PayPal Siap Jadi Bank, Langkah Strategis Integrasi Kripto dan Stablecoin

PayPal

ASIAWORLDVIEW – PayPal telah mengajukan permohonan untuk mendirikan bank industri yang berlisensi di Utah, Amerika Serikat. Hal ini sebagai upaya untuk memperoleh kendali yang lebih ketat atas kegiatan pinjaman, simpanan, dan infrastruktur pembayaran bagi usaha kecil di Amerika Serikat.

Jika disetujui, hal ini dapat membantu PayPal untuk lebih langsung mendukung operasinya di bidang kripto dan stablecoin dalam kerangka perbankan yang diatur.

Permohonan yang diajukan kepada regulator Utah dan Federal Deposit Insurance Corporation (FDIC) ini akan memungkinkan PayPal untuk memberikan pinjaman, menyimpan simpanan pelanggan, dan mengakses jaringan pembayaran secara langsung, sehingga mengurangi ketergantungan pada bank mitra.

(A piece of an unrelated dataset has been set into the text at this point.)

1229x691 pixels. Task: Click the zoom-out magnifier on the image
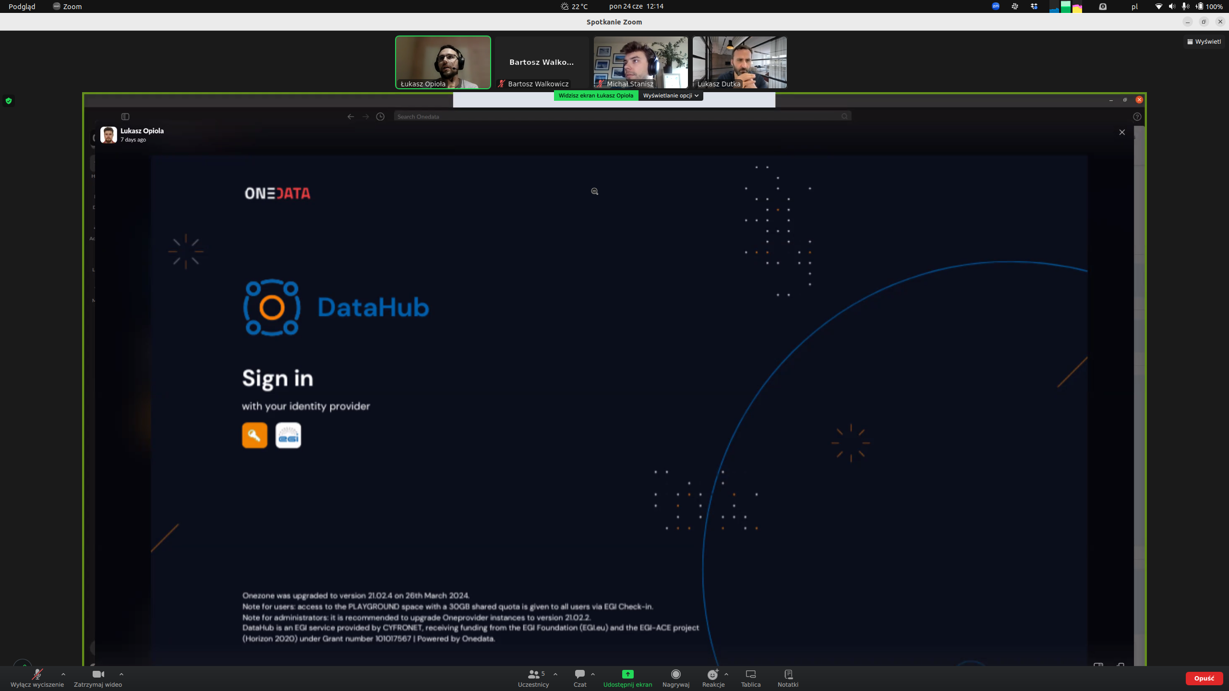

Tujuannya adalah untuk “menyediakan solusi pinjaman bisnis secara lebih efisien bagi usaha kecil di AS, sambil mengurangi ketergantungan pada pihak ketiga,” tulis PayPal dalam pernyataan.

“Mendapatkan modal tetap menjadi hambatan signifikan bagi usaha kecil yang berusaha tumbuh dan berkembang,” kata CEO Alex Chriss dalam pernyataan tersebut.

Decrypt telah menghubungi FDIC, Departemen Lembaga Keuangan Utah, dan PayPal untuk informasi tambahan mengenai permohonan tersebut, namun belum menerima tanggapan.

Baca Juga: PYUSD PayPal Melonjak 224%, Jadi Stablecoin Terbesar Keenam di Dunia

Langkah PayPal dalam bidang kripto berfokus pada integrasi aset digital ke dalam aliran pembayaran yang diatur, dimulai dengan pembelian dan penjualan kripto oleh konsumen, diikuti oleh penerimaan merchant, konversi checkout, dan peluncuran serta perluasan stablecoin PYUSD-nya untuk pembayaran dan penyelesaian dalam jaringan pembayaran yang sudah ada.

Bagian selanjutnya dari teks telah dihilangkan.